The PAM authenticator relies on the Python package pamela. For basic troubleshooting this can be tested on the commandline. To attempt authentication as user testuser, run the following command:

# python -m pamela -a testuser

(If you run JupyterHub as a non-root user, run the command as that user instead of root). If the authentication succeeds, no output will be printed. If it failed an error message will be printed.

PAM authentication as non-root user

If you run JupyterHub as a non-root user, you will need to give that user read permissions to the shadow file. The method recommended by the JupyterHub documentation is to create a shadow group, make the shadow file readable by this group, and add the JupyterHub user to this group.

Warning: This allows read-only access to the hashed passwords in /etc/shadow to anybody running code as the JupyterHub user. Note that each single-user server is run under their own account and so code executed in those servers will not have access. Also note that a security exploit in JupyterHub would allow the same access to the hashed passwords if JupyterHub was being run as root.
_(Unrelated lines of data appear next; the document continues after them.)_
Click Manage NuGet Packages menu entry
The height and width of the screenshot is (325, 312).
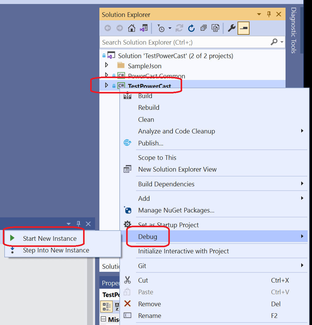coord(176,210)
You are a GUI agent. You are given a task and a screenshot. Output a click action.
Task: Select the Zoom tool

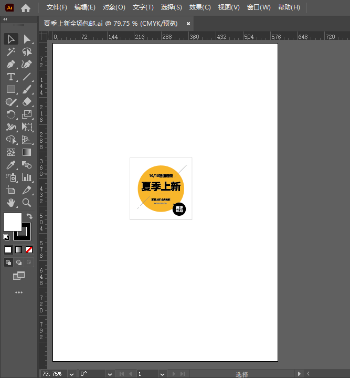click(27, 203)
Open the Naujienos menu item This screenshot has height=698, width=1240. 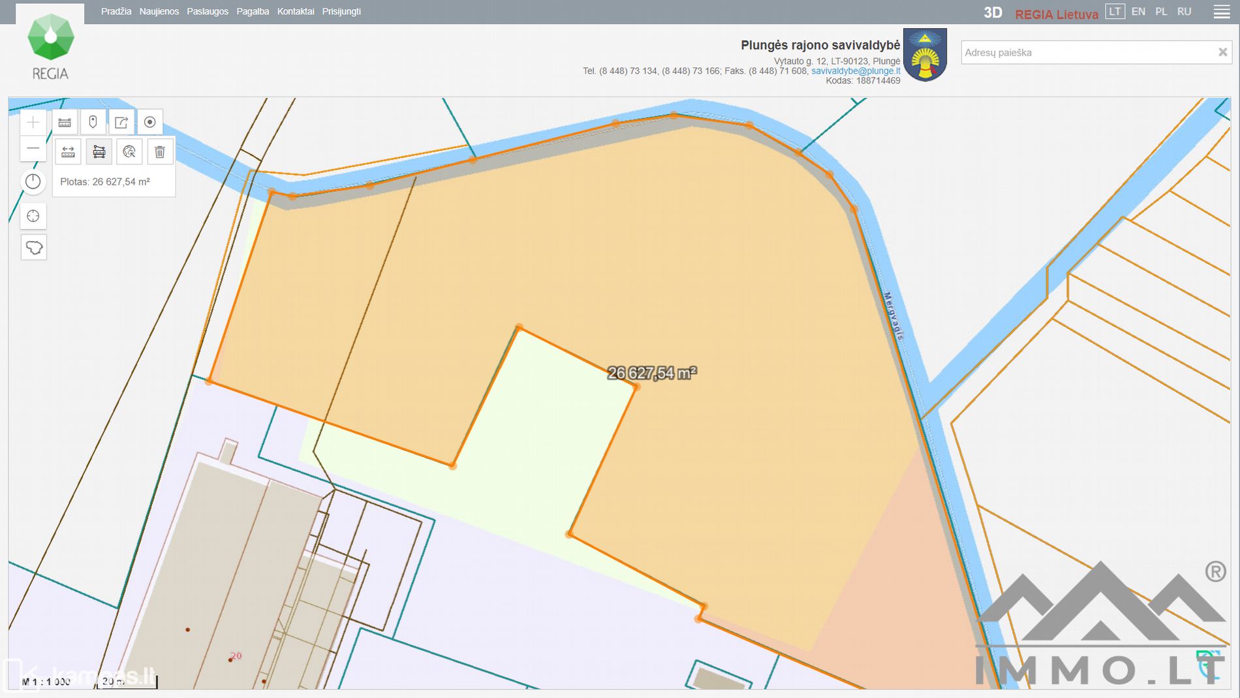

Creating the group, modifying the shadow file permissions and adding the user jupyterhub to the group can be accomplished with the following four commands:

# groupadd shadow
# chgrp shadow /etc/shadow
# chmod g+r /etc/shadow
# usermod -aG shadow jupyterhub

Spawners

Spawners are responsible for starting and monitoring each user's notebook server. The spawners section of the documentation contains more details about how they work and how to write a custom spawner. The spawners wiki page has a list of spawners; some of these have AUR packages and are described below.

LocalProcessSpawner

This is the default spawner included with JupyterHub. It runs each single-user server in a separate local process under their user account (this means each JupyterHub user must correspond to a local user account). It also requires JupyterHub to be run as root so it can spawn the processes under the different user accounts. The jupyter-notebook package must be installed for this spawner to work.

SudoSpawner

The SudoSpawner uses an intermediate process created with sudo to spawn the single-user servers. This allows the JupyterHub process to be run as a non-root user. To use it install the jupyterhub-sudospawnerAUR package.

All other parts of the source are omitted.